76      It follows that the complaints set out in paragraph 70 above must be rejected as ineffective.

77      As regards the complaint alleging unlawful processing by ENISA of information of a confidential nature relating to the existence of the OLAF investigation concerning him and its impact on his career, and more specifically the collection and use of that information as the basis for the contested decision, the applicant, who was the source and the holder of such information, omits to mention in particular the fact that, regardless of whether or not that information was confidential, he did not deny permission for ENISA to process it.

78      Article 5 of Regulation No 45/2001 provides for five situations, which are not cumulative, in which it is permissible to process personal data, which include, under subparagraph (d), the situation where, as in the present case, the data subject has unambiguously given his or her consent.

79      Furthermore, as rightly pointed out by ENISA, such processing would be also covered by the situation referred to in Article 5(a) of Regulation No 45/2001, which concerns the case where it is necessary for the performance of a task in the legitimate exercise of official authority vested in the European Union institution or body to which the data are disclosed. As it was carried out in the general context of the engagement procedure which took place between ENISA and the applicant for the post of Head of Unit, the processing in question necessarily falls within the legitimate exercise of the appointing authority mission that was entrusted to ENISA.

80      In the light of the foregoing, the complaint alleging unlawful processing by ENISA of information of a confidential nature relating to the existence of the OLAF investigation and its consequences, and, accordingly, the first part of the second plea in its entirety, must be rejected as unfounded.

(2)    The second and third parts, alleging manifest error of assessment as regards the application of Article 12 of the CEOS

81      The applicant claims that the fact that there was a finding that he had infringed Article 12 of the CEOS and that he had not been transparent constitutes, in reality, an infringement of that provision and reflects a manifest error of assessment.

82      In that regard, it should be recalled that, according to the case-law, an error may be said to be manifest only where it may easily be detected in the light of the criteria to which the legislature intended the exercise by the administration of its broad discretion to be subject. Consequently, in order to establish that a manifest error was made in the assessment of the facts such as to justify the annulment of a decision, it is necessary to demonstrate that the findings made in the decision at issue are implausible. In other words, there cannot be manifest error if the contested assessment may be accepted as true or valid (judgment of 15 September 2017, Commission v FE, T‑734/15 P, EU:T:2017:612, paragraph 57; see, also, judgment of 3 December 2014, DG v ENISA, F‑109/13, EU:F:2014:259, paragraph 44 and the case-law cited).

83      According to well-established case-law, the appointing authority has a very wide discretion both in the choice of the manner of organising the selection procedure for the purposes of filling a temporary staff post and how that procedure is conducted (see judgment of 4 May 2005, Sena v EASA, T‑30/04, EU:T:2005:161, paragraph 46 and the case-law cited).

> Work to do
Please pick up the ENISA court judgment after its last paragraph and continue it. The lines after this have no connection to the ENISA court judgment.

> Supplied data
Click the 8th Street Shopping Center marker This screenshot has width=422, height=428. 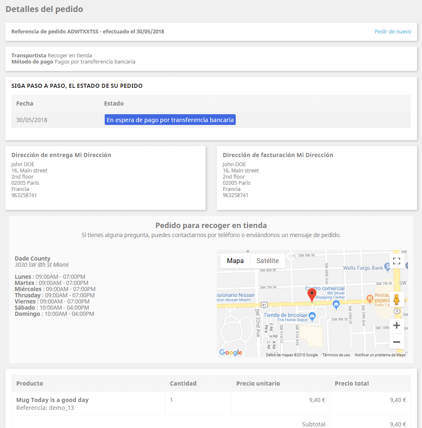(x=336, y=304)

> Response to this exercise
84      However, the wide discretion which the appointing authority enjoys when called upon to ascertain whether an applicant for employment as a member of the temporary staff fulfils the conditions of engagement should be exercised in compliance with all the applicable provisions (see, to that effect and by analogy, judgment of 25 September 2013, Marques v Commission, F‑158/12, EU:F:2013:135, paragraph 19 and the case-law cited).

85      Thus, while it is true that the appointing authority has a wide discretion in determining whether certain elements of a candidate’s previous professional experience can be taken into account with a view to his appointment as a member of the temporary staff, the fact remains that the exercise of that broad discretion presupposes that it must examine candidates’ files carefully and impartially and that it must have meticulous regard to all relevant regulations, so that it is required to reject any candidate who does not meet those requirements. The appointing authority is required to comply not only with the vacancy notice, which constitutes a legal framework which the appointing authority imposes on itself and to which it must adhere strictly, but also the conditions of engagement laid down in the CEOS.

86      Since those principles must be held to be applicable also to the review carried out by the European Union judicature in respect of decisions of the appointing authority when it examines, prior to engaging a person as a member of the temporary staff, whether that person fulfils the conditions required for that purpose, it is for the Court to ascertain whether, in the present case, the appointing authority of ENISA committed a manifest error of assessment when it found that that person did not offer ‘the guarantees of good character required for the duties relating to the post’.

87      Furthermore, in accordance with the Article 12(1) of the CEOS, the recruitment of members of the temporary staff is to be directed to securing for the institution the services of persons ‘of the highest standard of ability, efficiency and integrity’.

88      Furthermore, under Article 12(2)(c) of the CEOS, a member of the temporary staff may be engaged only on condition that ‘he produces the appropriate character references as to his suitability for the performance of his duties’.

89      It follows that, in deciding whether or not to conclude a contract of employment as a member of the temporary staff, the appointing authority must take into account above all the interest in filling the vacant post with the most suitable candidate, which must be assessed having regard not only at the level of the service of assignment, whose interest cannot be ignored, but also having regard at the level of management or, as in the present case, of the department to which the person concerned is assigned or even having regard at the level of the EU institution or body as a whole. Moreover, the need for the appointing authority to make an overall assessment of the interest of the service in all its dimensions is all the more necessary where the demeanour of a staff member with financial responsibilities is at issue, as in the present case.

90      Furthermore, in the context of the broad discretionary power which the administration is recognised as having, as in the present case, establishing that the latter made a manifest error in assessing the facts, such as to justify the annulment of the decision adopted on the basis of that assessment, presupposes that the evidence, which the applicant must produce, is sufficient to make the factual assessments used by the administration implausible (judgment of 21 November 2013, Arguelles Arias v Council, F‑122/12, EU:F:2013:185, paragraph 104).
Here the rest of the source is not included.